- [Problem statement] Restate the data below word for word, and let no image into your version.

- [Record excerpts]
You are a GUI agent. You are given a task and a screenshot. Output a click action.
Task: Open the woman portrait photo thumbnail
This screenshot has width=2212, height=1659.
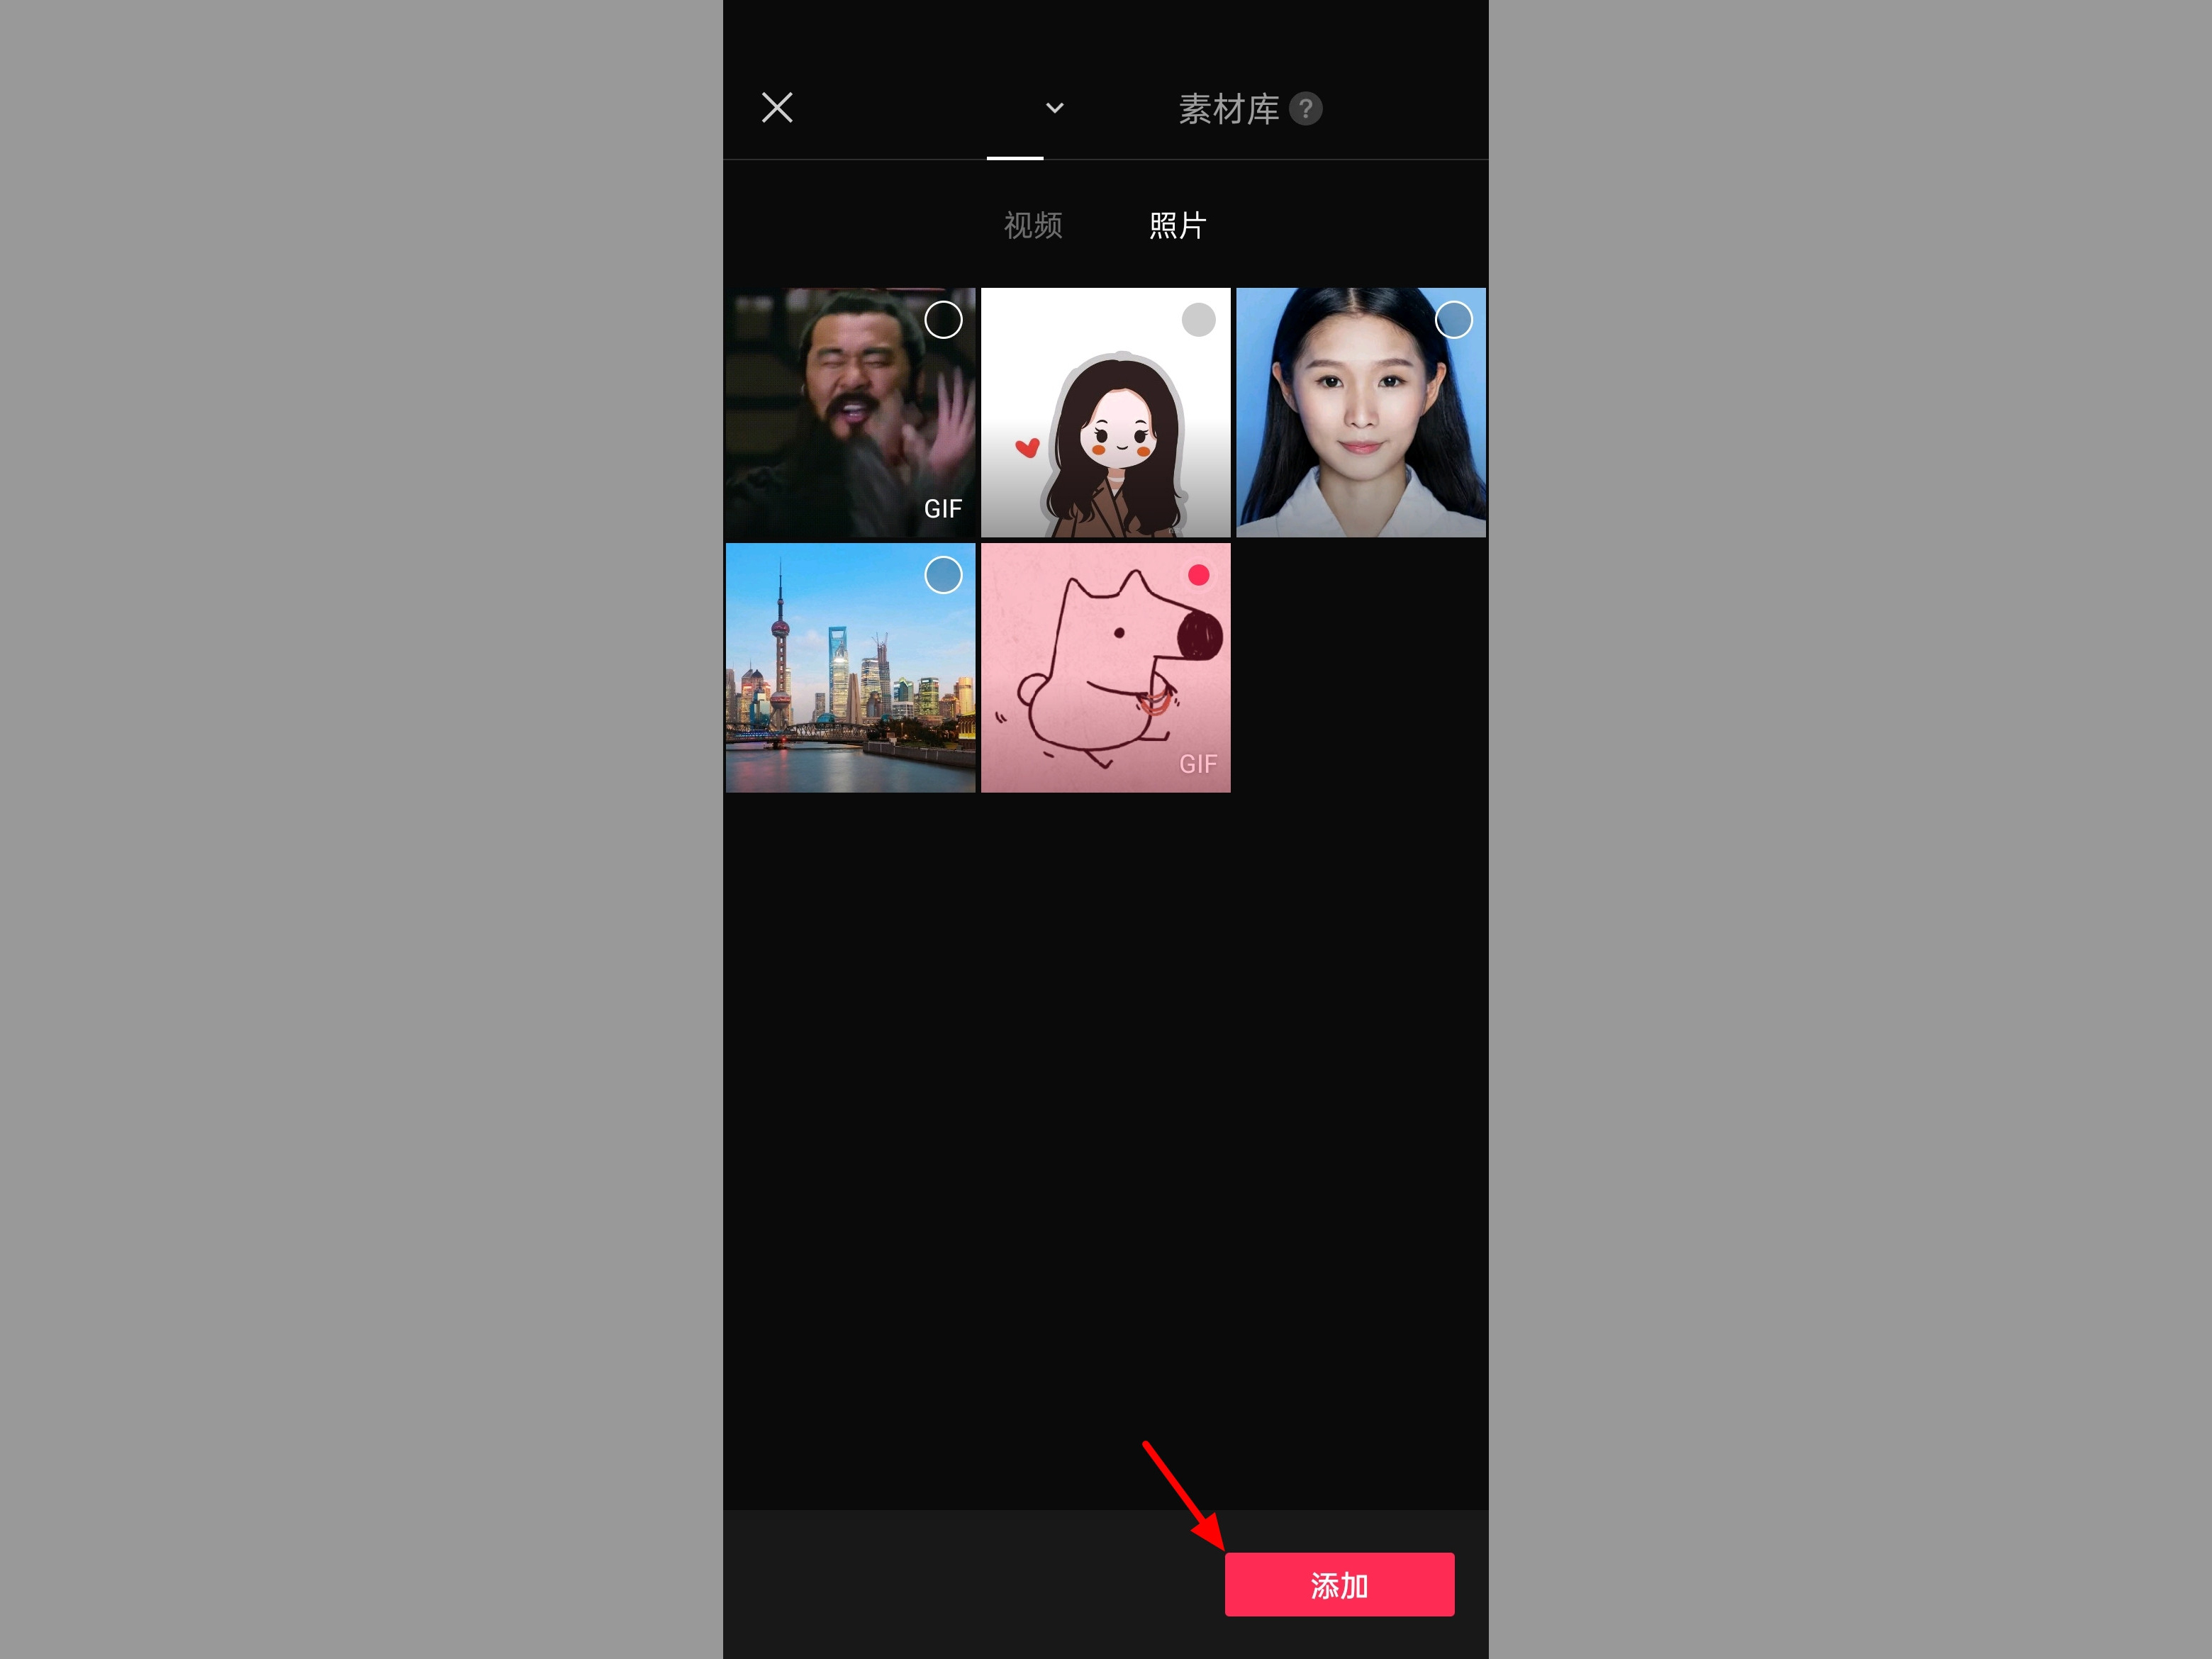tap(1360, 410)
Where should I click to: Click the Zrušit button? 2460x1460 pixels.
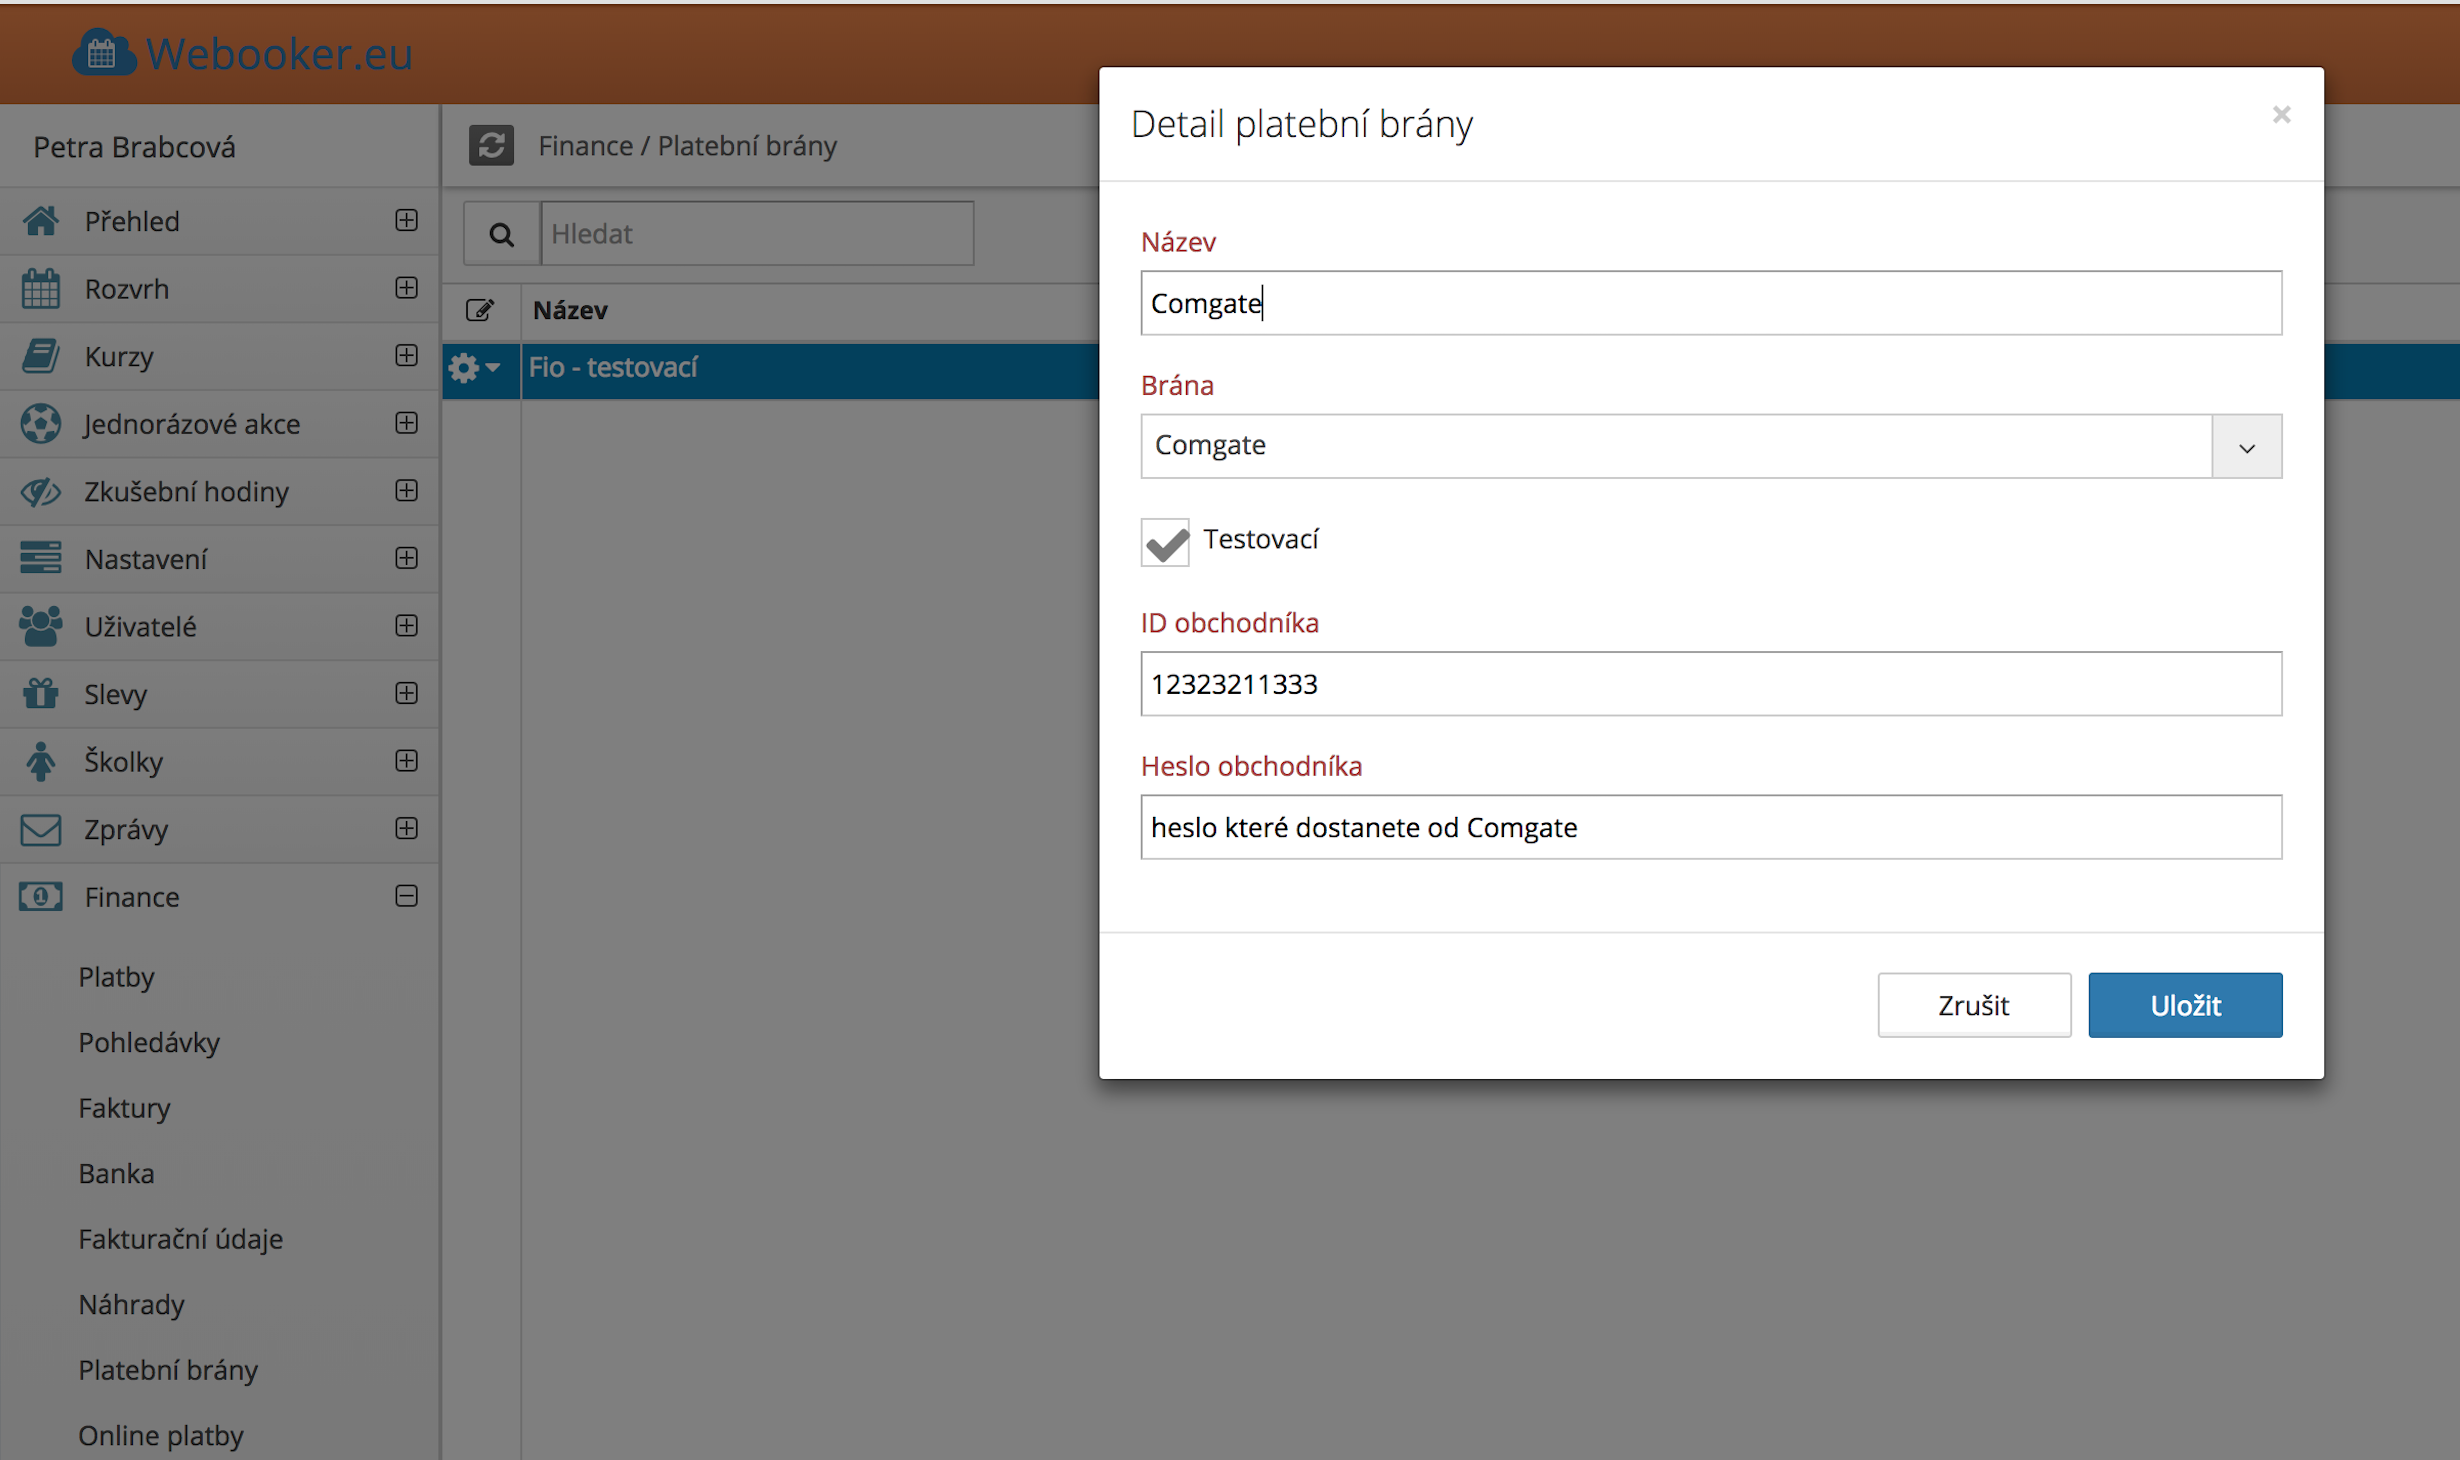(x=1973, y=1005)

- [Result]
You are a GUI agent. You are given a task and a screenshot. Output a click action.
Task: Open the woman portrait photo thumbnail
This screenshot has width=2212, height=1659.
tap(1360, 410)
Where should I click to: Click the Zrušit button? 2460x1460 pixels.
(x=1973, y=1005)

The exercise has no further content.